[Task material]:
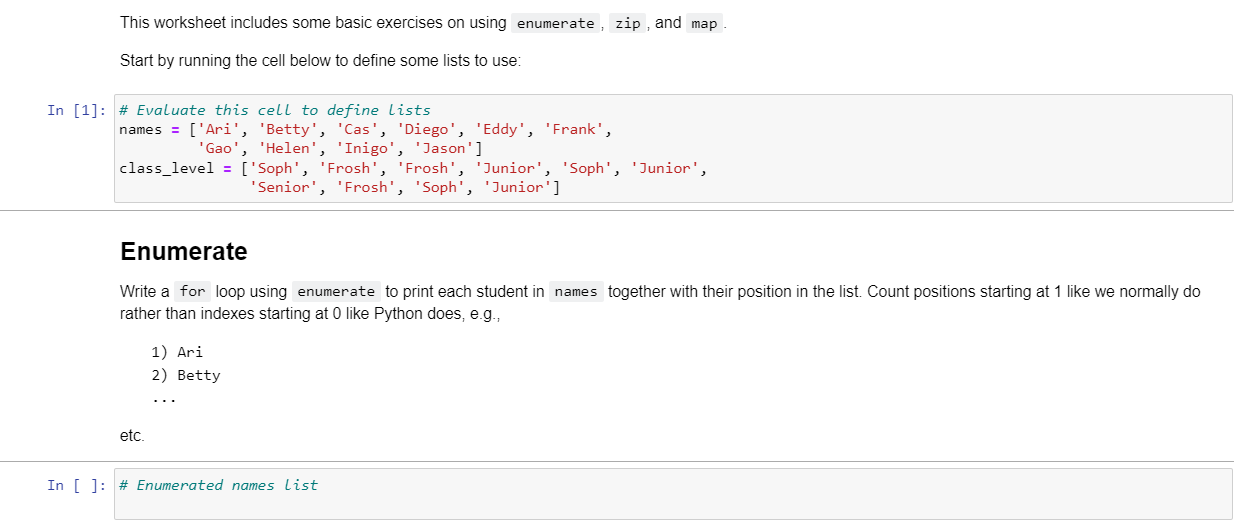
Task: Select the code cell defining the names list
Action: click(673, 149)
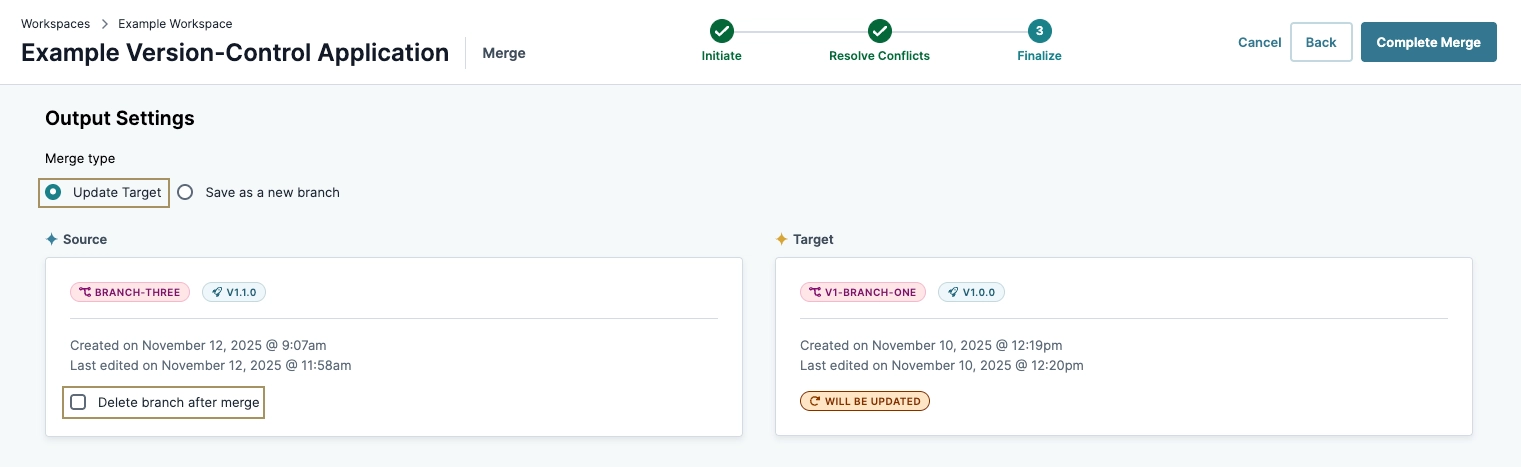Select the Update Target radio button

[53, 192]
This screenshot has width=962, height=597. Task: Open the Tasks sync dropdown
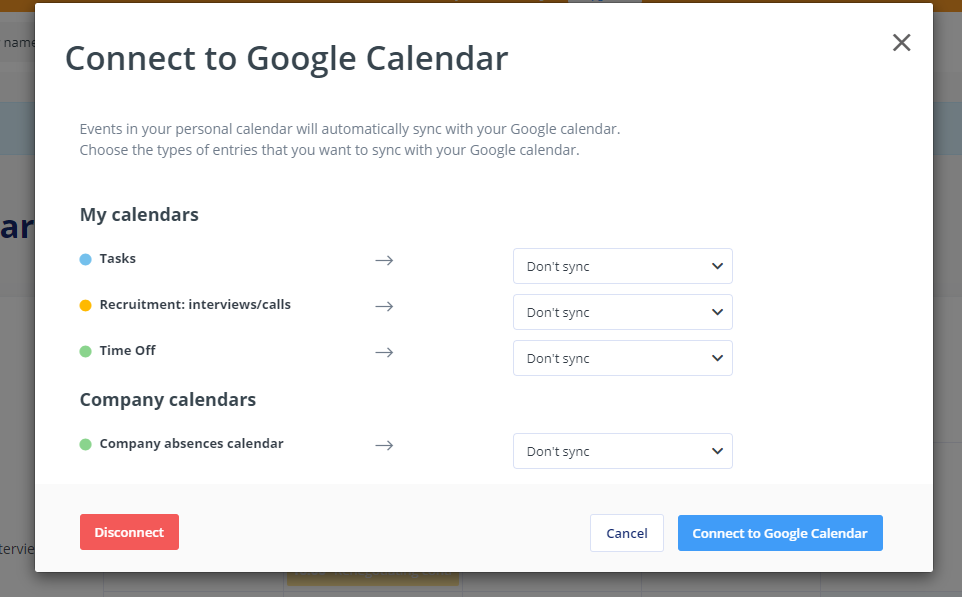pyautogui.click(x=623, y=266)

[Set exercise]: Copy every one of the lines above word for word, leaving out the pictures.

[Full response]:
Task: Select the code cell defining the names list
Action: click(673, 149)
Select the Update Target radio button

[53, 192]
This screenshot has width=962, height=597. Task: Open the Tasks sync dropdown
pyautogui.click(x=623, y=266)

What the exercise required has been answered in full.